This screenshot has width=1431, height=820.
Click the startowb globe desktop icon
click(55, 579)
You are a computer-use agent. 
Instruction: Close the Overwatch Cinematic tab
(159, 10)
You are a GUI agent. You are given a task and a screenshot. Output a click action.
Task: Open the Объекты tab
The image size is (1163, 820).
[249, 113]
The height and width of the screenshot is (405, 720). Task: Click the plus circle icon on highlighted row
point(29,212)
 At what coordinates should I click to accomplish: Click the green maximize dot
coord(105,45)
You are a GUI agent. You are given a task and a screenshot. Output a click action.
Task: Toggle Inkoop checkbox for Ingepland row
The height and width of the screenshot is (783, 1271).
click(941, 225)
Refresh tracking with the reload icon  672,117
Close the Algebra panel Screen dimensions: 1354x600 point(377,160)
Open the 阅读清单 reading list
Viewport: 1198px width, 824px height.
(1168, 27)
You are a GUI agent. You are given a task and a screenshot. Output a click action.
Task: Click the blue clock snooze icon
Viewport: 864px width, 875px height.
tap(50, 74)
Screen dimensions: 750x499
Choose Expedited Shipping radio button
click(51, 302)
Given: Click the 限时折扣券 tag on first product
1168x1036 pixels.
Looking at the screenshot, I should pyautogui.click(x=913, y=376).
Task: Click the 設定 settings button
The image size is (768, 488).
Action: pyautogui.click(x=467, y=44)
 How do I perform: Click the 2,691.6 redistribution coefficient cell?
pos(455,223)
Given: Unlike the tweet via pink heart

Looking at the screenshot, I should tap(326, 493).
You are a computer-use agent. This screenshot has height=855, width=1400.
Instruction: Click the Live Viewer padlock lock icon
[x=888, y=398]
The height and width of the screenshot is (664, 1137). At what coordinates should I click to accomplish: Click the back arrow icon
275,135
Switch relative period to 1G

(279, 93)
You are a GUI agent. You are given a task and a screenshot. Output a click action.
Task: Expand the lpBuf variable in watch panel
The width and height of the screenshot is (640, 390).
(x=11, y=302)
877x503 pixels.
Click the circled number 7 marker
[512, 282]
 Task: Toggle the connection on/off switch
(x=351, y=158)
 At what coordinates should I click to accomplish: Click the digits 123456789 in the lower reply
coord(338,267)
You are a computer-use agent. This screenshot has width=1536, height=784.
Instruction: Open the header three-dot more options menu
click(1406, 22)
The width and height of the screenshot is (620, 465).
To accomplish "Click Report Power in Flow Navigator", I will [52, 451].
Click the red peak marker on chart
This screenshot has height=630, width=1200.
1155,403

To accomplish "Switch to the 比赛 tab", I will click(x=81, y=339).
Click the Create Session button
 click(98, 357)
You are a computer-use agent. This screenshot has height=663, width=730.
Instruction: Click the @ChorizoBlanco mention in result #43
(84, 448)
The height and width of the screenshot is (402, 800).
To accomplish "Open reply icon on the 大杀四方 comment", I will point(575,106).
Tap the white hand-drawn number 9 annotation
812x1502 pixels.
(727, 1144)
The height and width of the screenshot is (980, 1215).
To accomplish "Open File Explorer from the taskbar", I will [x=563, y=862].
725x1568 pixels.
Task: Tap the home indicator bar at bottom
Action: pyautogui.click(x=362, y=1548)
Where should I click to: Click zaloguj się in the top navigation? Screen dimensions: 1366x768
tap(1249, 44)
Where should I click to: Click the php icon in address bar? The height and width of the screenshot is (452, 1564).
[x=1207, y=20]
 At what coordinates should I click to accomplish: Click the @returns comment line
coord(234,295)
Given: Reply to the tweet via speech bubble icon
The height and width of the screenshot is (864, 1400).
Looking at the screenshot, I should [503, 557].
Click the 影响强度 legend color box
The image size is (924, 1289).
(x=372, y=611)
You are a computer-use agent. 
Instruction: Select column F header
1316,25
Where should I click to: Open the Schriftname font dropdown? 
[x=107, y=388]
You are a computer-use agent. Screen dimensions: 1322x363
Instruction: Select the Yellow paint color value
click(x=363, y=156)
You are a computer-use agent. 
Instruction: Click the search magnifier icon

───

■ **Exercise requirements**
Find "Click the 影响强度 legend color box" in the records. Copy its line and every line after it, exactly, through the last one.

■ **Task output**
Click the 影响强度 legend color box
The image size is (924, 1289).
(x=372, y=611)
You are a computer-use agent. 
Instruction: Select column F header
1316,25
Where should I click to: Open the Schriftname font dropdown? 
[x=107, y=388]
You are a computer-use agent. Screen dimensions: 1322x363
Instruction: Select the Yellow paint color value
click(x=363, y=156)
You are a computer-use agent. 
Instruction: Click the search magnifier icon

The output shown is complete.